After working w severely abused and neglected children and teens for the better part of 15 years… I was so grateful for having the relationships that could promote some insight, maybe healing in some kids. However, what I found was the entire lack of empathy, gratitude, or even sometimes a lack of friendliness that permeates the ‘work environment’… My experience was that the ‘adult’ side of things was far more ‘7th grade’ than my 7th graders. I wish someone would teach a class on ‘office politics’. This is the part of the job that almost killed me. There was no recognition for managers of the severity of the fragmentation of the children and the therapists’ sense of hopelessness.
Hi J B,
Thank you for your comment! Sounds like from very challenging work that, when viewed individually, could be perceived and felt with a good deal of gratitude at times. Yes, the work environment and the lack of recognition, acknowledge, empathy, gratitude, etc. can make things exponentially worse and be a true source of burnout. It isolates, it activates our sympathetic nervous system and/or can trigger us to shut down or turn away. I think this is, in part, exactly what Maslach highlights in her Burnout model – it’s the exhaustion, the detachment, the perceived incompetence we can start to feel when our environment does not meet our needs. In your case, it sounds quite egregious. I wish there was mandatory training on office politics and rules of engagement in these settings. It’s absolutely crucial. I’m sorry for that part of your experience. I wish you all the best moving forward.

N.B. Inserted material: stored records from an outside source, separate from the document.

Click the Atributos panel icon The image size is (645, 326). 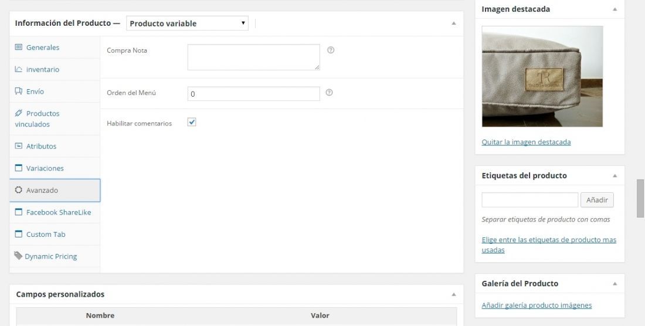[x=19, y=146]
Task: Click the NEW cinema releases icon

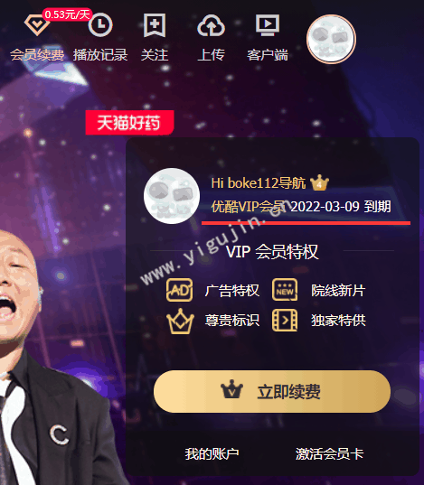Action: pyautogui.click(x=285, y=290)
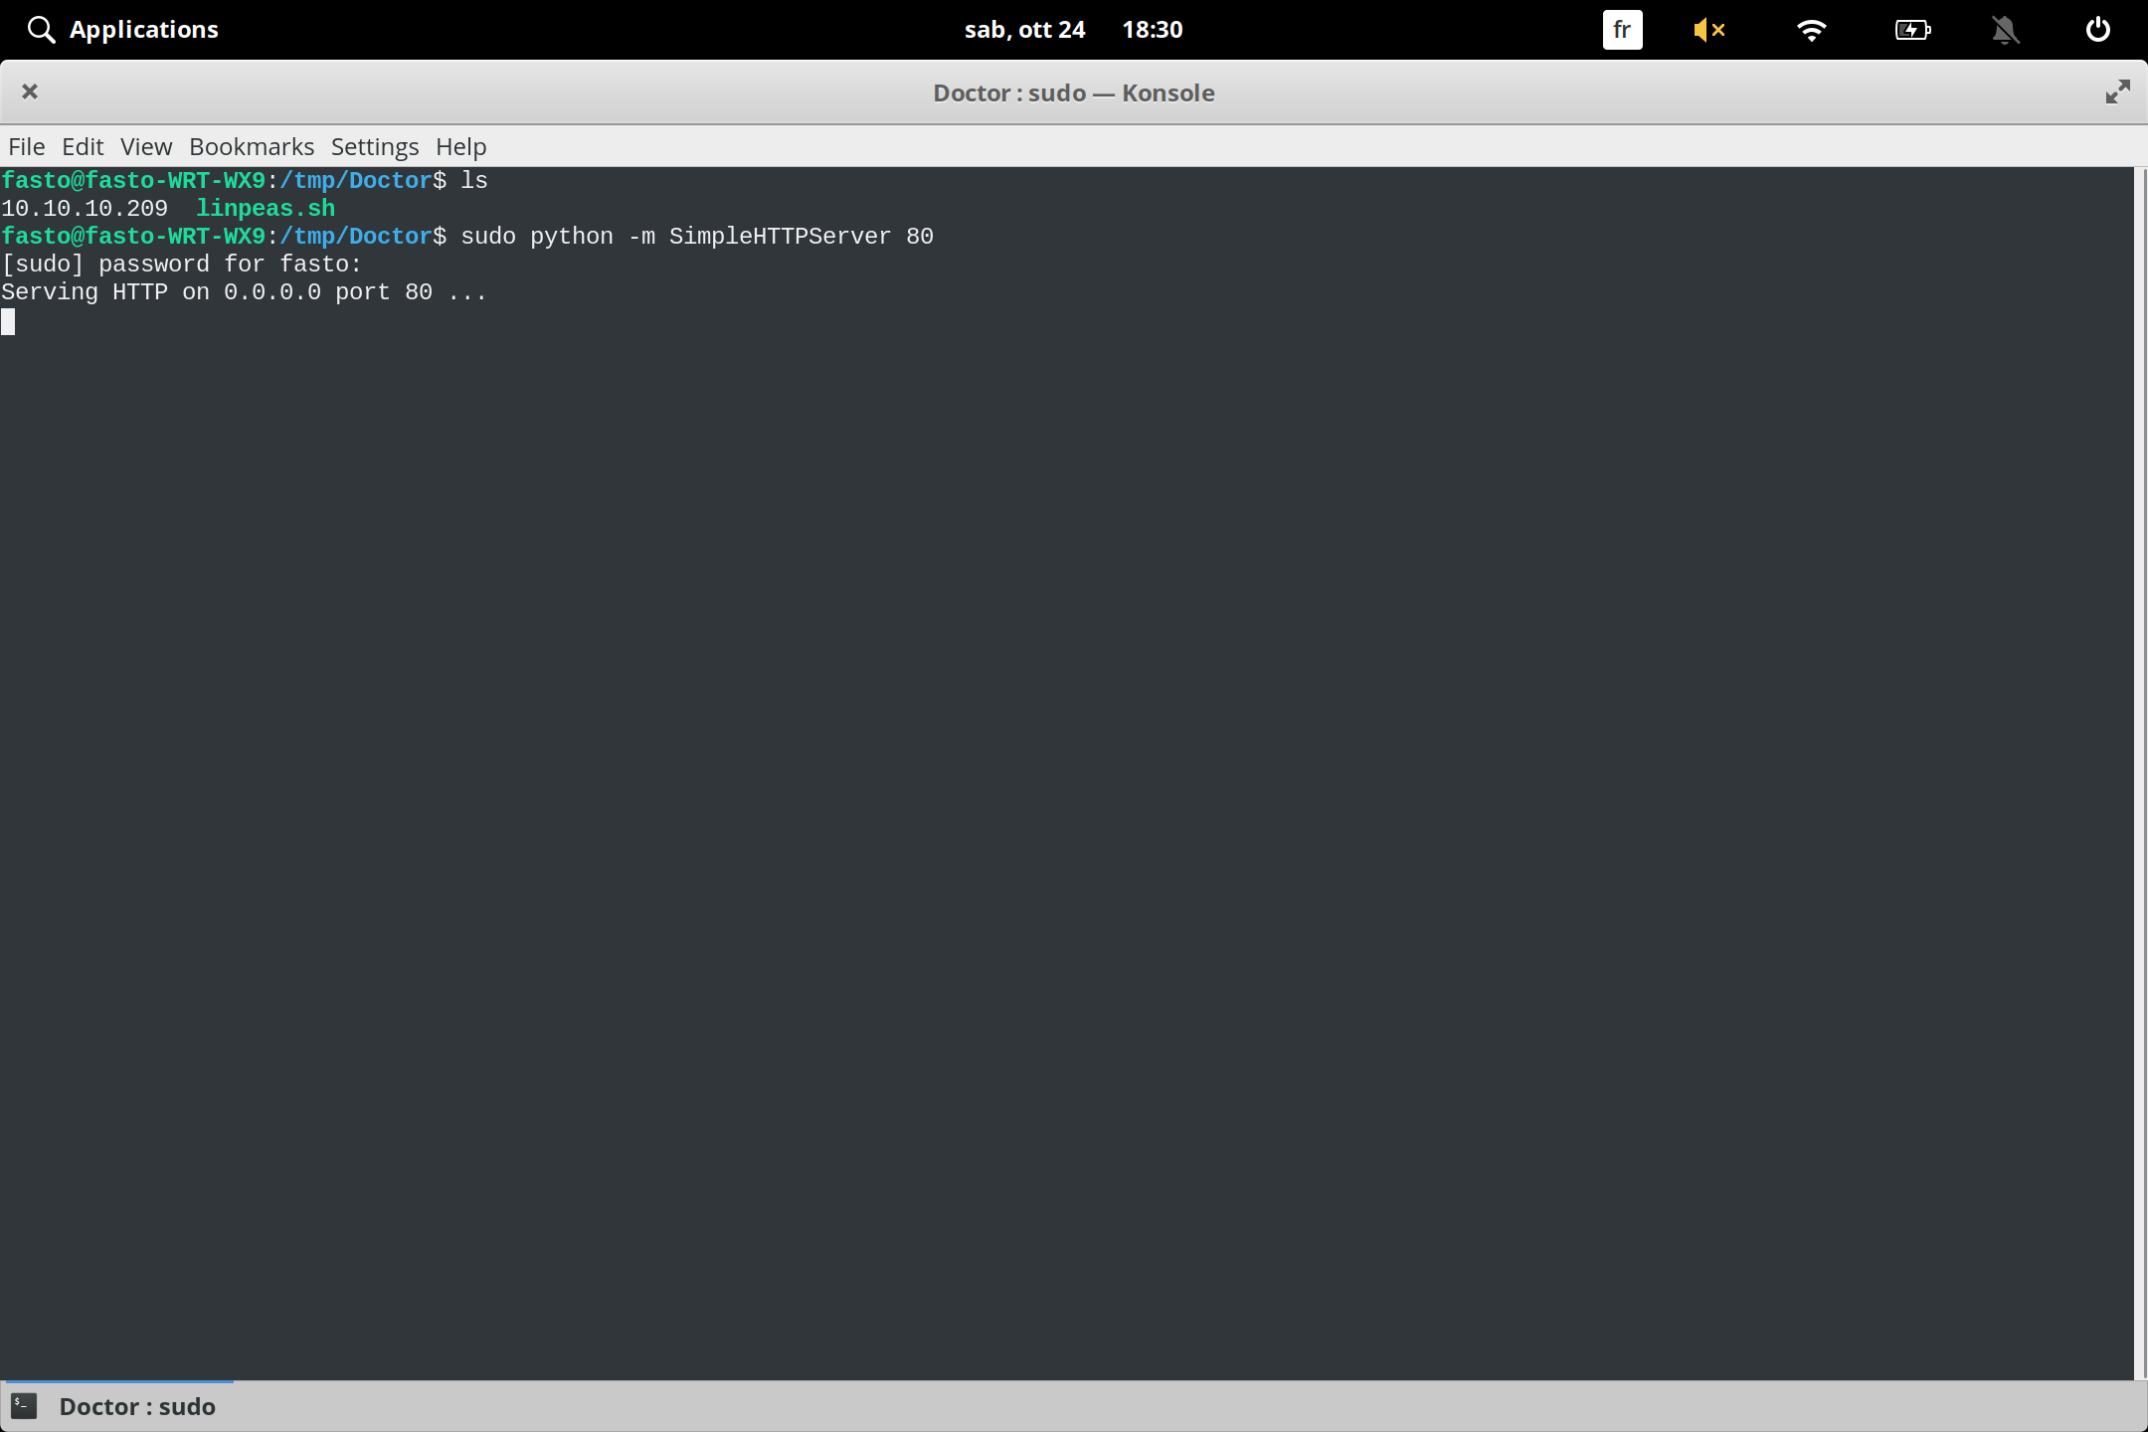Open the Wi-Fi status icon

point(1812,30)
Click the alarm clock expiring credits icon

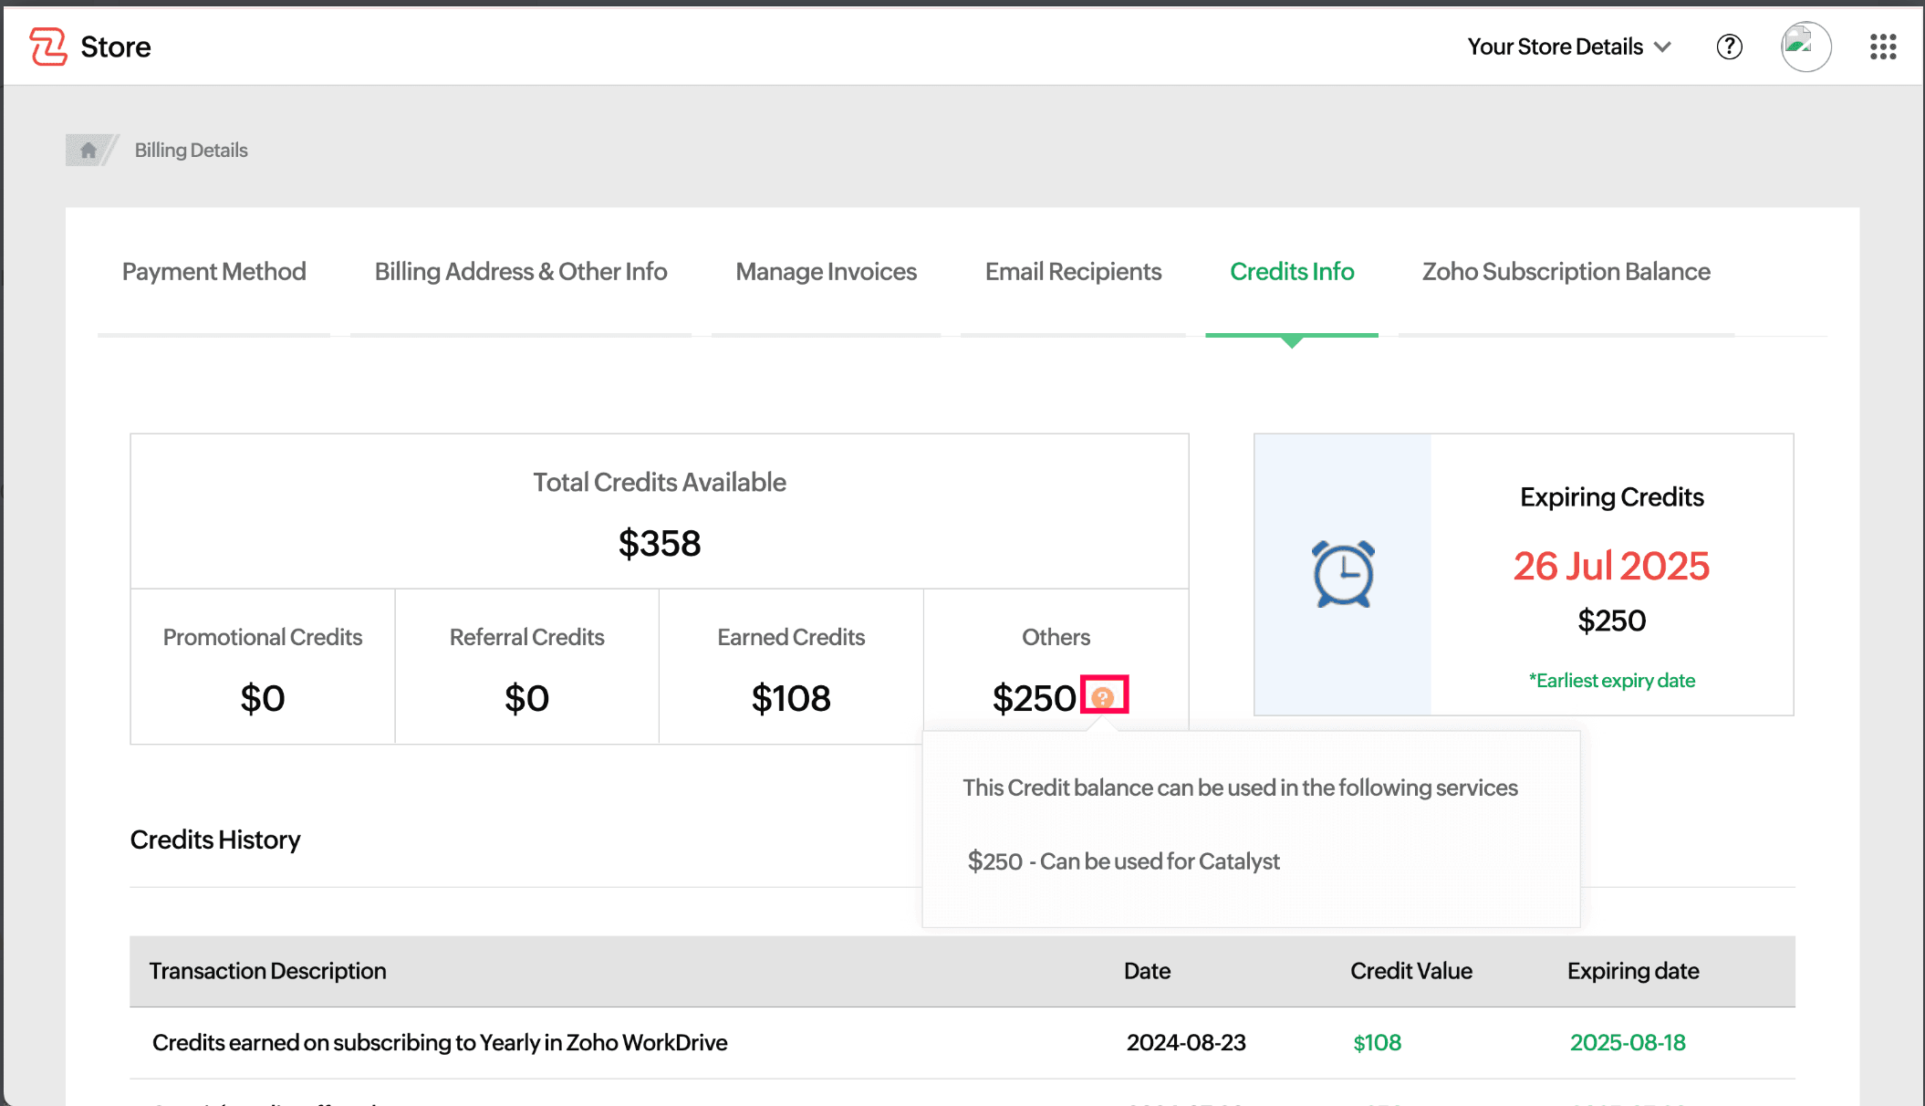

Thanks for the reminder Matt. This is a lovely way for me to start my observations. A text from an exhausted and overwhelmed client the day after her first session. To think that she found the time and energy to send this message is amazing.
“Hi Dorothy. I just wanted to say thankyou so much again for yesterday! I felt so relaxed and peaceful afterwards and felt like that for most of the day too! xx “
Thanks for your comment, Dorothy. That is indeed a lovely sentiment expressed by your client and something to take in and savor for you, the therapist. It’s awesome to have those moments of gratitude from clients and then to reflect on our work with gratitude, even for a few moments at a time. Thanks again!